Former ExxonMobil chair and CEO Rex Tillerson, who now serves as President Donald Trump's secretary of state, reportedly "approved of the inconsistency." (Photo: Arctic Council/cc/flickr)

Exxon and Tillerson Accused of Defrauding Investors Over Climate Risks

New York attorney general claims the oil giant used "secret, internal figures" to account for impacts of climate change

Lauren McCauley

ExxonMobil is being accused of using "sham" accounting to "mislead" investors about the likely financial risks posed by climate change, which New York Attorney General Eric Schneiderman said was evidence of potentially "wide-ranging fraud" executed under the direction of former CEO and current U.S. Secretary of State Rex Tillerson.
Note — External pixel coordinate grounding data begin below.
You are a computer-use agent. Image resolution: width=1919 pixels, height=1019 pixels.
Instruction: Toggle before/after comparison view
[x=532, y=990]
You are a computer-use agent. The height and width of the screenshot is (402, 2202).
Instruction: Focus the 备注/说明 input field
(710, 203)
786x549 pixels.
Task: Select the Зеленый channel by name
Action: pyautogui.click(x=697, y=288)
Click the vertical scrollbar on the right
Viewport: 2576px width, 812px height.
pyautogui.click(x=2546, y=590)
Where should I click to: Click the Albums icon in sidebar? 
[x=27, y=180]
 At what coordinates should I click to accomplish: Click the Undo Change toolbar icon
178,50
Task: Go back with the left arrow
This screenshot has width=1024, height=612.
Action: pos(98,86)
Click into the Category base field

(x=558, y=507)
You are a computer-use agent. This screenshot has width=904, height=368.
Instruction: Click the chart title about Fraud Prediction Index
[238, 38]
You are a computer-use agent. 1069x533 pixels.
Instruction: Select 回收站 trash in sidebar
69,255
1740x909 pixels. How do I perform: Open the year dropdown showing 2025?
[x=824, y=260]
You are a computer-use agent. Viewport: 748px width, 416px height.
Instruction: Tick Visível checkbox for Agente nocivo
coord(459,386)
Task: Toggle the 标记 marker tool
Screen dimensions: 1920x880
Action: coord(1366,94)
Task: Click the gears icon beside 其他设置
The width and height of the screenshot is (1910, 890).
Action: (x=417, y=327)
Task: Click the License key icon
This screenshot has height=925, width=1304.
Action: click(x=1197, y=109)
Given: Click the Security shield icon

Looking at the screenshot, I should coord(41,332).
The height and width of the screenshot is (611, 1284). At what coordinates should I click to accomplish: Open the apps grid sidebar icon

In a court filing with the New York state Supreme Court on Friday, Schneiderman's office said that the oil giant had used "secret, internal figures [that] understated the degree to which Exxon was taking into account the risks of climate change regulations." These figures "were not as conservative" as the so-called "proxy costs" that the company provided to investors.

According to the filing,

Exxon has repeatedly represented to investors that the company applies a "proxy cost" to greenhouse gas emissions ("GHGs") when it makes investment decisions and performs asset valuations, and that because it does so, it can assure investors that none of Exxon's projects or assets will be materially impacted by future climate change-related regulations. 

However,

Internal documents produced by Exxon reveal that from at least 2010 through approximately June 2014, Exxon told its investors it used one set of  proxy-cost figures, when in fact the company's internal policies set forth a second set of lower proxy costs (and therefore a less risk-sensitive version) for use in its internal business planning.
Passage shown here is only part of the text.